→ **Selected passage**:
# # # #

The gold standard for patients with HCC and inadequate FLR is PVE. The main indications for PVE, in patients with HCC and presence of liver fibrosis or cirrhosis, are FLR <40% when liver function is good (ICGR15 <10%) and FLR <50% when liver function is affected (ICGR15: 10–20%) (8). However, PVE has limitations: it can not be applied effectively when FLR is very small (<25%) and a long waiting period (>4 weeks) is required before liver resection, in order that adequate hypertrophy of FLR can be achieved. Furthermore, segement IV embolization is technically very demanding, when an extended right hepatectomy is required.
In order to increase the regeneration of the FLR, the ideal method should be safe, induce rapid liver regeneration with good FLR functionality and be associated with low postoperative mortality.
ALPPS, which is the alternative of PVE in patients with small FLR, provides rapid liver regeneration but not with good functionality. A recent systematic review assessed the role of ALPPS in 176 patients with HCC and inadequate FLR. They concluded that ALPPS is safe and feasible to treat selected patients with initially unresectable HCC but with high 90-day mortality (17.6%) and, as yet unclear oncological outcomes (9).
RASPE has the potential to overcome the disadvantages of PVE and ALPPS: it increases the FLR rapidly and effectively, with preservation of liver function (FLR-F) as expressed by the use of Technetium (99mTc) mebrofenin scintigraphy (4), is safe and with low post-operative mortality. Furthermore, embolization of middle HVE facilitates the performance of extended right hepatectomy.
The increase in regeneration rate vs. PVE could be due to several factors: embolization of the HVE could prevent persistent portal inflow and could reduce porto-portal collaterals. Furthermore, RASPE can increase liver injury since occlusion of HVE out-flow and simultaneous PVE could reduce the flow in the hepatic artery through the hepatic arterial buffer response.
There are, of course, several questions which have to be answered: what will be the effect of RASPE in patients with liver fibrosis or cirrhosis, where liver regeneration capacity is reduced? The majority of patients, where RASPE has been done, are patients with colorectal metastases, where liver is not fibrotic. Also, as the combination of TACE and PVE seems to be more effective in patients with large HCCs or satellite lesions (8), what will be the risks for the liver after sequential application of TACE and RASPE?
RASPE is also a technically demanding procedure and it still has to be shown if it is easily reproducible.
The randomized trial which is running for the effect of RASPE vs. PVE in patients with colo-rectal liver metastases should provide several answers, on the FLR changes at 3 weeks after the procedure (10). However, a similar trial should be conducted with patients with HCC, as the regeneration process is different in diseased liver.
Overall, RASPE has the potential to become the procedure of choice in patients with HCC and small FLR (<25%).

# # # #

→ **Tasks and exercises**:
1. Please state whether each statement agrees with the passage on liver regeneration, answering yes or no and quoting the deciding words: (a) PVE cannot be applied effectively when FLR is very small (<25%); (b) the systematic review of ALPPS covered 200 patients; (c) most patients who have undergone RASPE had colorectal metastases.
2. Echo the stretch of the passage on liver regeneration from "There are, of" through "TACE and RASPE?", word for word.
Draw only on the passage on liver regeneration.

[Records from a dataset]
# # # #

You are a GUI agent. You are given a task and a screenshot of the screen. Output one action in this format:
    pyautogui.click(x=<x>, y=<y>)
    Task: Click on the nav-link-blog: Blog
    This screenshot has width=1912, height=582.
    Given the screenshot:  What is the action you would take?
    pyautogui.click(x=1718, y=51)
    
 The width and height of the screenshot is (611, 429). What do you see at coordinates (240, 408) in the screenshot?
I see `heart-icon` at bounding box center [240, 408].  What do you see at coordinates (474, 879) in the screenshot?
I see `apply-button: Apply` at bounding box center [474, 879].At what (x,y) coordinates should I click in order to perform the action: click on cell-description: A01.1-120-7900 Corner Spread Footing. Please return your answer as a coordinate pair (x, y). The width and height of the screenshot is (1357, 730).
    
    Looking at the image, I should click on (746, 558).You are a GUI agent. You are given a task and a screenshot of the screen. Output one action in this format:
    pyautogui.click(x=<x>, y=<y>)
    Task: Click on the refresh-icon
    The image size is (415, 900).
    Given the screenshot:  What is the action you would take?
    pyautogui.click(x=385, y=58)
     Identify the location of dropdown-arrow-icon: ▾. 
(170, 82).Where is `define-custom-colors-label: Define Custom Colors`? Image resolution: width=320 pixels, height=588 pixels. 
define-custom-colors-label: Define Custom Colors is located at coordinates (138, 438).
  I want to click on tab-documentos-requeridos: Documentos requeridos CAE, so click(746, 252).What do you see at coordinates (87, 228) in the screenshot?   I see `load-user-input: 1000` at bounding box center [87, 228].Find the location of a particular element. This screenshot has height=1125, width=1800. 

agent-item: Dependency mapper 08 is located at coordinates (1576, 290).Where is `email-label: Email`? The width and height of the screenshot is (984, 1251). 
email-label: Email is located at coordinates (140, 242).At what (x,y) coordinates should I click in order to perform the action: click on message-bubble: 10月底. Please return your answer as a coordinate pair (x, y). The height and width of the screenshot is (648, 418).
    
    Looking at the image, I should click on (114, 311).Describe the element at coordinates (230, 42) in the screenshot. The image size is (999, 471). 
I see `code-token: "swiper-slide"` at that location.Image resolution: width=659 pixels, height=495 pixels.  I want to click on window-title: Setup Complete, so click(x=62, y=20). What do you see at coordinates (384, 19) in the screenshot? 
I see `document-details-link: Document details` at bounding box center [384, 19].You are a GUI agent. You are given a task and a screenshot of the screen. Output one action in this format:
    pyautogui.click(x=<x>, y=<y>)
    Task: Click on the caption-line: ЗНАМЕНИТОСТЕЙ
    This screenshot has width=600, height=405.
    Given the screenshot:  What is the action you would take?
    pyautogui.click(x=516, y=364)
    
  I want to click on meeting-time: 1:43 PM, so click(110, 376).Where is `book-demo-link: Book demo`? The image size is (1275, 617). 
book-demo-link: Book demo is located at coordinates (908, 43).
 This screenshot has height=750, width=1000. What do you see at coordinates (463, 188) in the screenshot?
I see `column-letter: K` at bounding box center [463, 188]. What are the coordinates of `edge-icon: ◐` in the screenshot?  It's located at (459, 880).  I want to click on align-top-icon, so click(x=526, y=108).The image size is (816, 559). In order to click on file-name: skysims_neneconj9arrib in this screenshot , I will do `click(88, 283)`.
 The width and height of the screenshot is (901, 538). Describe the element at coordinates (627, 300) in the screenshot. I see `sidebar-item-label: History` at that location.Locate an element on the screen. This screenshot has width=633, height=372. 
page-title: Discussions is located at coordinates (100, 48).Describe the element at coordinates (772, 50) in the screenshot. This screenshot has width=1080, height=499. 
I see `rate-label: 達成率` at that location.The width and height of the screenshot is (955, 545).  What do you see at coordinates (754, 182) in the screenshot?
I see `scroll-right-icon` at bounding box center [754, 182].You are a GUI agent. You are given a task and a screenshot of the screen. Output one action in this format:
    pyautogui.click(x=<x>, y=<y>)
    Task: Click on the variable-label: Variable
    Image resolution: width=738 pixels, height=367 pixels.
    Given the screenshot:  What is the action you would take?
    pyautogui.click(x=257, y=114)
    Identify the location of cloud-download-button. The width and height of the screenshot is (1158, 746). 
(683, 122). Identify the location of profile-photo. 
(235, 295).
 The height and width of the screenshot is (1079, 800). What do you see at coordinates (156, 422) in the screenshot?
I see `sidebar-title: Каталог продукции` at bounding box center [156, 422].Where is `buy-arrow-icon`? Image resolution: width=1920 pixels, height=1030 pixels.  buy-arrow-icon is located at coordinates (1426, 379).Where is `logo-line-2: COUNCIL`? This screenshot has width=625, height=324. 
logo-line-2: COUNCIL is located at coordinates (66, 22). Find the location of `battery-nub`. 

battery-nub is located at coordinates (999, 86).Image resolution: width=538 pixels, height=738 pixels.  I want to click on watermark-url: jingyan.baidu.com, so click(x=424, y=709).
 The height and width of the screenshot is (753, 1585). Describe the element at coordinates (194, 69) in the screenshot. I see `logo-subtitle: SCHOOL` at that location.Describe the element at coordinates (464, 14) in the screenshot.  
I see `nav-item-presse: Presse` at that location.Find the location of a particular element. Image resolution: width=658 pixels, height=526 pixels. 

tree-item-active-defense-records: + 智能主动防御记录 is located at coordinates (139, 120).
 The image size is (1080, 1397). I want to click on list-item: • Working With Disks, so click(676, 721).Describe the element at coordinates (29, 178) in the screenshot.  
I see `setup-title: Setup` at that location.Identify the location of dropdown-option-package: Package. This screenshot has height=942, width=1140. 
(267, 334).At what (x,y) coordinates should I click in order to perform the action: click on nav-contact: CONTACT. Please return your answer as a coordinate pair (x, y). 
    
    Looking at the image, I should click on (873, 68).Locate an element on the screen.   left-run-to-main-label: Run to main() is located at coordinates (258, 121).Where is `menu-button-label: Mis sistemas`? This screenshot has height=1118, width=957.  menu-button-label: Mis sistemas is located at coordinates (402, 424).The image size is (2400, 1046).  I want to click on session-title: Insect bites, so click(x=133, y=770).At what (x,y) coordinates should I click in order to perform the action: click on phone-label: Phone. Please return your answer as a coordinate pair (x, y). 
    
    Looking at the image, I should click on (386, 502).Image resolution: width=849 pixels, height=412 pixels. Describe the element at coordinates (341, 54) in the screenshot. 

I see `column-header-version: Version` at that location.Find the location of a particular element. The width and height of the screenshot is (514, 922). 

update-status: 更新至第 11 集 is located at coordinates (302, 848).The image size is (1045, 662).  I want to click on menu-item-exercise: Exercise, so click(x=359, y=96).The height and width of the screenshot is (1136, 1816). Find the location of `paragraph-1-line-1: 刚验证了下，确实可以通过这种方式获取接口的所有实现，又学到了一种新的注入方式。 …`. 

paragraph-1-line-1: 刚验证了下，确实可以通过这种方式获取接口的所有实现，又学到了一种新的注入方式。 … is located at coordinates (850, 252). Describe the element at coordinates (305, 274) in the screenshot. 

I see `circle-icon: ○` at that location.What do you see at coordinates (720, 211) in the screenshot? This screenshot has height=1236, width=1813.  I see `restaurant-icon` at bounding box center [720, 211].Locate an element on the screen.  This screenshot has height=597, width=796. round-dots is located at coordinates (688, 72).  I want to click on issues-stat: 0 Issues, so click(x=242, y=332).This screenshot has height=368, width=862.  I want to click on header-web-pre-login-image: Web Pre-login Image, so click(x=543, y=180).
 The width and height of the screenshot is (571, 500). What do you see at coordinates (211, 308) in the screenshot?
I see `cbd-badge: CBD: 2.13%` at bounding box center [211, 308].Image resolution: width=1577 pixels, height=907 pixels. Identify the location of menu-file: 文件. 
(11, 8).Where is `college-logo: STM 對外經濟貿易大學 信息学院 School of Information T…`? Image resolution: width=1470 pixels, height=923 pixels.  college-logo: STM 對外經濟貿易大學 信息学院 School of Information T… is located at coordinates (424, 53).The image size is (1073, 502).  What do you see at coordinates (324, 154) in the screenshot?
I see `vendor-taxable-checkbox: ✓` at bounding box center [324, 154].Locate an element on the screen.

# # # #

→ **Completed exercise**:
1.
(a) Yes: "it can not be applied effectively when FLR is very small (<25%)"
(b) No: "assessed the role of ALPPS in 176 patients with HCC and inadequate FLR"
(c) Yes: "The majority of patients, where RASPE has been done, are patients with colorectal metastases"

2.
There are, of course, several questions which have to be answered: what will be the effect of RASPE in patients with liver fibrosis or cirrhosis, where liver regeneration capacity is reduced? The majority of patients, where RASPE has been done, are patients with colorectal metastases, where liver is not fibrotic. Also, as the combination of TACE and PVE seems to be more effective in patients with large HCCs or satellite lesions (8), what will be the risks for the liver after sequential application of TACE and RASPE?